The scientific leadership of this theme will aim to encourage and facilitate exchanges between researchers from different disciplines and geographical centers. The theme will fund transdisciplinary or inter-center projects through an annual call for projects, in coordination with the other themes. The theme will participate in the dissemination of knowledge via training courses (Master's, PDI) and seminars with the unit's various partners, in particular around Deep Learning. Finally, the theme will also set up a series of seminars to enable members of the theme to exchange views on advances in the field of AI, which are proceeding at a frenetic pace.

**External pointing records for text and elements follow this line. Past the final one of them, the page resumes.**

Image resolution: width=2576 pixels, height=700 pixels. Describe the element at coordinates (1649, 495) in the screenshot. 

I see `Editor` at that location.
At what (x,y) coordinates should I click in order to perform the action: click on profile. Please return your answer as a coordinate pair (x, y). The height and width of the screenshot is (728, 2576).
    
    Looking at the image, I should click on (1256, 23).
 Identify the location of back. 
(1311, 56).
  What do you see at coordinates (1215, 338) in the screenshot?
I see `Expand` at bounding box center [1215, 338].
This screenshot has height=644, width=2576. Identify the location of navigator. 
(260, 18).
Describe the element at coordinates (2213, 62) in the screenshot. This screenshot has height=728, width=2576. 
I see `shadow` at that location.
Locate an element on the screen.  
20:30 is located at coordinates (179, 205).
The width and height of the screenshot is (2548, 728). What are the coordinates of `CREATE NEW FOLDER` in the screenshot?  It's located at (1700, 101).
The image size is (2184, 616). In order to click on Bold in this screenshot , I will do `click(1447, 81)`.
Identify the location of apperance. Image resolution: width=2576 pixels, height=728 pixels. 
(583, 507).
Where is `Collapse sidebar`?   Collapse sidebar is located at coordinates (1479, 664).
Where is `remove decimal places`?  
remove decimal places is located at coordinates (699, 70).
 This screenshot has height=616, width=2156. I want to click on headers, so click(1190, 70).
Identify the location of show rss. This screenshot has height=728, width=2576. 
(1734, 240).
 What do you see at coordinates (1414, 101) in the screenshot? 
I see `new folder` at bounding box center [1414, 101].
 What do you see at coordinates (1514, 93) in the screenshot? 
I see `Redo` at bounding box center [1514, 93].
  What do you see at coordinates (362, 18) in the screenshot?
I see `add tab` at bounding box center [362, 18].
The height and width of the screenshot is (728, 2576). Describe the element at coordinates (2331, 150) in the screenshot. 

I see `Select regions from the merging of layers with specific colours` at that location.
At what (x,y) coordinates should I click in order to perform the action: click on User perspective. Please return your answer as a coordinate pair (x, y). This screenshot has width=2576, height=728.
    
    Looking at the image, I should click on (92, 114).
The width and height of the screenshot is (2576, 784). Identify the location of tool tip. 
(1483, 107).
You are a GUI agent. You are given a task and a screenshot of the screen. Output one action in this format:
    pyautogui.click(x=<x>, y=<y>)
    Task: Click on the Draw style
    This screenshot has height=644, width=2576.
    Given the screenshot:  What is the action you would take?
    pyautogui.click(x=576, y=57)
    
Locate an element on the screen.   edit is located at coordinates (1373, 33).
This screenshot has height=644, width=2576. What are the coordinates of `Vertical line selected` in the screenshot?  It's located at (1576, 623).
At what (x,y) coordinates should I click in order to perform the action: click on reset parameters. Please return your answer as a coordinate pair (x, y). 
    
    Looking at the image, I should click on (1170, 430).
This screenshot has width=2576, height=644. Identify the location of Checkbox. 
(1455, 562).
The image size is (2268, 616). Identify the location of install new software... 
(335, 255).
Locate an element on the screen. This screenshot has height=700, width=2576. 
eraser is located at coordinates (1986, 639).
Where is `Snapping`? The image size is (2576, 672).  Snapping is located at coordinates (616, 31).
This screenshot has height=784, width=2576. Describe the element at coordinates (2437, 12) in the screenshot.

The theme also has a large number of members, including PhD students, interns, post-docs and young researchers from all centers. This increases the unit's dynamism, but also requires specific scientific animation needs. For example, since 2022, weekly seminars have been organized for researchers, doctoral students and post-doctoral fellows, with around thirty events per year. This dynamic approach to methodological issues and scientific watch will continue in the new edition of the unit. It complements the internal meetings held for each project in conjunction with our partners.